## Exercise goal
Transcribe the forum thread between "## Cid (Feb" and "Or maybe salacious.", inclusive.

## Extracted text
________________________
Someone I met related a pretty salubrious story about him back the 90s which I'm not sharing here. I reckon his wife knew and this is damage limitation of some kind to come out now unfortunately.


----------



## Cid (Feb 7, 2020)

IC3D said:


> Someone I met related a pretty salubrious story about him back the 90s which I'm not sharing here. I reckon his wife knew and this is damage limitation of some kind to come out now unfortunately.



Why now and not at some other point in the intervening twenty-something years?  

Also... doesn't salubrious just mean 'good, clean stuff'? It's insalubrious you want. Or maybe salacious.


----------



## weltweit (Feb 7, 2020)

It doesn't matter to me one way or the other and I don't watch his show, I do know that he is is a public figure, but I don't really understand why I need to know his sexuality. I suppose what I'm wondering is why he felt the need to tell his story publicly?


----------



## existentialist (Feb 7, 2020)

weltweit said:


> It doesn't matter to me one way or the other and I don't watch his show, I do know that he is is a public figure, but I don't really understand why I need to know his sexuality. I suppose what I'm wondering is why he felt the need to tell his story publicly?


4 pages in, and it takes a man of weltweit's calibre to ask the question on the tips of all our our tongues, and yet which no-one was brave enough to ask.
________________________
## Collected material

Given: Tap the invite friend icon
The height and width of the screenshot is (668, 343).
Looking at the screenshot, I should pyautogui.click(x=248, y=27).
________________________
## Complete answer
## Cid (Feb 7, 2020)

IC3D said:


> Someone I met related a pretty salubrious story about him back the 90s which I'm not sharing here. I reckon his wife knew and this is damage limitation of some kind to come out now unfortunately.



Why now and not at some other point in the intervening twenty-something years?  

Also... doesn't salubrious just mean 'good, clean stuff'? It's insalubrious you want. Or maybe salacious.